The Grin 12-LED headlight is dying row by row. One outer row started flickering a few weeks ago, now it's dead and the other outer row is flickering. Once it dies the inner ones will probably be next. :/ Since it's potted itll be too much of a PITA to fix, so I'll probably just add white LED strips as a frame around the ex-KIA headlight or something, isntead of the Grin light next to it. (since the Grin light doesn't actually do much as a headlight, just a marker to show I'm there if I am not running the car headlight).

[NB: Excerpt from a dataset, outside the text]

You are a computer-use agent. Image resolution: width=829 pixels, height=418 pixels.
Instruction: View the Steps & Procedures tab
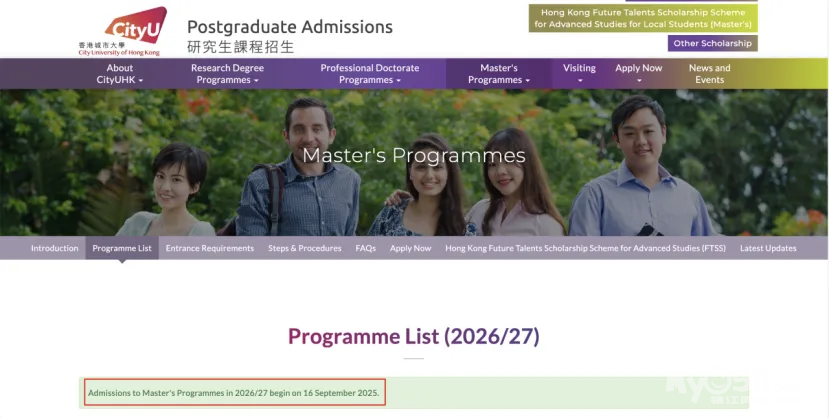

Also, I'm thinking about reinstalling the regular DOT taillights and turn signals on the rear end (only has LED strips right now), since the LED strips aren't as visible in daylight, or as instantly recognizable to drivers. I haven't had any particular problems because of that, but I have noticed some drivers don't react to the LED strips like they did to the DOT stuff, under bright daylight conditions at some times of day and directions I"m riding in vs teh sun angle. There's stuff I could do to make the LED strips more constrasting, and I could add a lot more strip area, and I'll probably do that eventually as antoher experiment. But I have so much else to do right now that just bolting on the old lighting unit and plugging it into the box under the trike is quick and easy (except I think I have to rewire the connector on it to match the new pinout I chose).
 
When moving the trike from where I parked it yesterday after the store and trailer trip (see the Mk III trailer thread) to the porch shade to work on it, I found the lighting doesn't work at all. Nothing wrong with the battery, so it's *probably* the switch, will have to look at that and wiring, and fix it. But it's an "easy" thing to fix, most likely, so not top priority.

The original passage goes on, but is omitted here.